# [ВЫПОЛНИТЕ ЗАДАНИЯ]
- a) Как передать суть фрагмента о культуре и обществе в двух предложениях?
- b) Перескажите короче абзац фрагмента о культуре и обществе, начинающийся словами «Именно в таком контексте».
- c) Ответьте на вопросы по фрагменту о культуре и обществе:
(i) В каких веках начала формироваться современная культура?
(ii) Каким было «Мы-сознание» первобытного предка, в отличие от сознания современного человека?
(iii) Герою какого писателя принадлежит восклицание «Если Бога нет, то все дозволено!»?
----- ФРАГМЕНТ ДОКУМЕНТА -----
Культура и общество

Автор: Пользователь скрыл имя, 23 Января 2012 в 12:53, курсовая работа

Краткое описание

Современная культура начала формироваться в 18 - 20 веке. Приобретая множество течений и направлений, охватывая новые территории и делая революции, культура сейчас представляется перед нами в своем большом многообразии. Поэтому сейчас культура ассоциируется именно с цивилизацией и ставится в противоположность естественной природе. По уровню культуры судят о народах, об их духовном и социальном развитии. Культура тесно переплетается с социальным развитием общества и общим прогрессом.

Файлы: 1 файл

Культура и общество.docx

— 50.59 Кб (Скачать)

   Нынешний  этап истории философии отличается от всех предыдущих тем, что в конце  ХХ века реальная жизнь предоставляет  для теоретического осмысления такую  практическую ситуацию, в которой  выработка общечеловеческих ценностей  становится условием выживания людей  на Земле. Значит, не в том или  ином Боге нужно искать всеобщность  ценностей, а в единых интересах  человечества, осознающего свое единство — несмотря на все конфессиональные различия и на противоположность верующих и неверующих — и готового действовать в соответствии с обретаемым общечеловеческим сознанием.

   Но  не только этим вселенским масштабом  отличаются «Мы-сознания» современного человека и нашего первобытного предка — их существенное различие выражается и в том, что последнее было доличностным, еще не подымавшим индивида к осознанию его самости, а современный человек способен сохранить в «снятом» виде обретенное в истории европейской культуры Нового времени самосознание личности, соотнося при этом свою уникальную, неповторимую духовную самость с нуждами, интересами, смыслами жизни всего человечества.

   Именно  в таком контексте должна решаться сейчас в философии проблема свободы. Столь часто цитируемое восклицание  героя Ф. Достоевского: «Если Бога нет, то все дозволено!», не объясняет  ни способности людей неверующих быть высоконравственными, ни достаточно частого безнравственного поведения  тех, для кого «Бог есть», ни — что непосредственно важно в контексте наших рассуждений — невозможности формирования общечеловеческой нравственности при сосуществовании и противоборстве разных представлений о Боге. Поэтому формулу высшей нравственности следовало бы переформулировать так: «Если человечества нет, то все дозволено», ибо свобода личности не вырождается в произвол только тогда, когда она имеет оборотной своей стороной ответственность перед историей рода человеческого, к которому личность принадлежит и судьбы которого зависят от поведения каждого его представителя.

   В этой диалектике единичного и общего, конкретизирующейся как диалектическое единство уникального и общечеловеческого, опосредованное особенным (половозрастным, национальным, характерологическим  и т.п.), проблема человека и входит в современную философию. И именно признание значения этой диалектики определяет в наше время оценку философией того специфического знания человека, которое добывает искусство.
----- ИСХОДНЫЕ МАТЕРИАЛЫ -----
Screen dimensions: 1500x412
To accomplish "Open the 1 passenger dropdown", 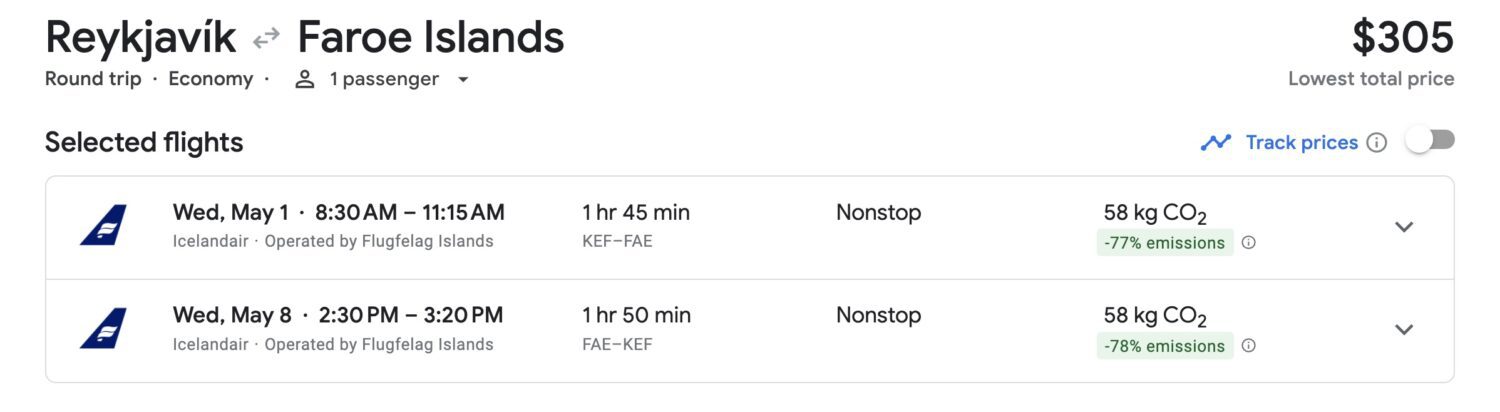I will pos(462,80).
-----
# [ОТВЕТЫ]
- a) Современная культура, начавшая формироваться в 18–20 веках, ассоциируется с цивилизацией и тесно переплетается с социальным развитием общества. В конце ХХ века выработка общечеловеческих ценностей стала условием выживания людей, поэтому свобода личности не вырождается в произвол лишь при ответственности перед человечеством.

- b) В этом контексте философия должна решать проблему свободы. Восклицание героя Ф. Достоевского «Если Бога нет, то все дозволено!» не объясняет ни высокой нравственности неверующих, ни частой безнравственности верующих, ни невозможности общечеловеческой нравственности при противоборстве разных представлений о Боге. Поэтому формулу стоило бы изменить: «Если человечества нет, то все дозволено». Свобода личности не превращается в произвол только тогда, когда ее оборотная сторона — ответственность перед историей человеческого рода.

- c)
(i) В 18–20 веках.
(ii) Доличностным.
(iii) Ф. Достоевского.